Saved entries:
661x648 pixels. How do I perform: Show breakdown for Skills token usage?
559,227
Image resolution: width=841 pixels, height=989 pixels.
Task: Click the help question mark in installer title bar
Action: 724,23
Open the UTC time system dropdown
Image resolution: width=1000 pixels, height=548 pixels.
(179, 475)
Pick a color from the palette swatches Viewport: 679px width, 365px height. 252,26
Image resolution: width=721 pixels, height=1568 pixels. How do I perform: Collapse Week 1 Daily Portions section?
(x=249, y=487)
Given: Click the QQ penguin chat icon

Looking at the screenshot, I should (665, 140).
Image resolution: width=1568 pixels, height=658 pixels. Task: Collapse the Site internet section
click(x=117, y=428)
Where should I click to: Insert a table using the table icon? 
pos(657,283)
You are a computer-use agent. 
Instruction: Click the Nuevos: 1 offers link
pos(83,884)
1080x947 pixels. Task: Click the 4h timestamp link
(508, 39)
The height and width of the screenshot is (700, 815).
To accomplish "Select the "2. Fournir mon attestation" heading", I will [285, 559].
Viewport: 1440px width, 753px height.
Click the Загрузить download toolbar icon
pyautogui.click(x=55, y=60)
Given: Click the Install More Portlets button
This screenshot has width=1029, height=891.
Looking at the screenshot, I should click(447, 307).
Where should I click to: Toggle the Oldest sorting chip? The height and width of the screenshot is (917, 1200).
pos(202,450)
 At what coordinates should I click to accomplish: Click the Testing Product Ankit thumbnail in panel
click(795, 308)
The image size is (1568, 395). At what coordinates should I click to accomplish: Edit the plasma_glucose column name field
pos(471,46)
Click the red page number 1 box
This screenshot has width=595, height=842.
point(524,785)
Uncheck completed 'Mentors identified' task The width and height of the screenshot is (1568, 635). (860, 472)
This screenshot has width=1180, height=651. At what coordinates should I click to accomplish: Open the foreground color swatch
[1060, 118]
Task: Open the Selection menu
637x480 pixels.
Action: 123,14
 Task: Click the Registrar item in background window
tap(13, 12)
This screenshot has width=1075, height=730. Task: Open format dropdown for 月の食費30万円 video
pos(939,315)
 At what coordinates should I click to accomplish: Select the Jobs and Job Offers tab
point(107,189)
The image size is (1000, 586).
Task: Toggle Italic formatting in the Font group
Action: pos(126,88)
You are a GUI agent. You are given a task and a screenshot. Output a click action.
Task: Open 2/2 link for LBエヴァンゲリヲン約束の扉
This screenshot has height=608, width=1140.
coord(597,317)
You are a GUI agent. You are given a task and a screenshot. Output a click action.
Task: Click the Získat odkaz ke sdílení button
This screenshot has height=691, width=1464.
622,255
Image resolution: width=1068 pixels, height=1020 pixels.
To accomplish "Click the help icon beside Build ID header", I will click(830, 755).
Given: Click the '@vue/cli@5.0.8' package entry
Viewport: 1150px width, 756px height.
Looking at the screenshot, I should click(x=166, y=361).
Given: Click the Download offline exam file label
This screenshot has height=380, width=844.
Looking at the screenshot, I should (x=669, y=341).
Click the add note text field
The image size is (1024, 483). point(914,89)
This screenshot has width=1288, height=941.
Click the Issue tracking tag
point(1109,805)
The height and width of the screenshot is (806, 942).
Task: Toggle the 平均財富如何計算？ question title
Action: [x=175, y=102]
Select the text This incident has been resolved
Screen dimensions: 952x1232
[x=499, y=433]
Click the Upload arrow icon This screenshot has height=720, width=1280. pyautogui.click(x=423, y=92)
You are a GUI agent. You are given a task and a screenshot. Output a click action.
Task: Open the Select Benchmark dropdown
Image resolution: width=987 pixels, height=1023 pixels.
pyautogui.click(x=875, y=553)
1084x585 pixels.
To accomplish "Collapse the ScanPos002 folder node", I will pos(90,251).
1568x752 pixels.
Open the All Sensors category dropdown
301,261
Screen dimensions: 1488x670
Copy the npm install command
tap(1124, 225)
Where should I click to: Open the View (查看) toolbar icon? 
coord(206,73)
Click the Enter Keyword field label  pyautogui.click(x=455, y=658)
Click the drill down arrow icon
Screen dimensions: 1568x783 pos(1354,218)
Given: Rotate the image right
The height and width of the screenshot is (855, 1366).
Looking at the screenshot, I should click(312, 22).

**What is expected**
Look back at the entries above. Retype the line with "Viewport: 1150px width, 756px height.", the line with "This screenshot has width=1288, height=941.", and all lines in between.

**Answer below**
Viewport: 1150px width, 756px height.
Looking at the screenshot, I should click(x=166, y=361).
Given: Click the Download offline exam file label
This screenshot has height=380, width=844.
Looking at the screenshot, I should (x=669, y=341).
Click the add note text field
The image size is (1024, 483). point(914,89)
This screenshot has width=1288, height=941.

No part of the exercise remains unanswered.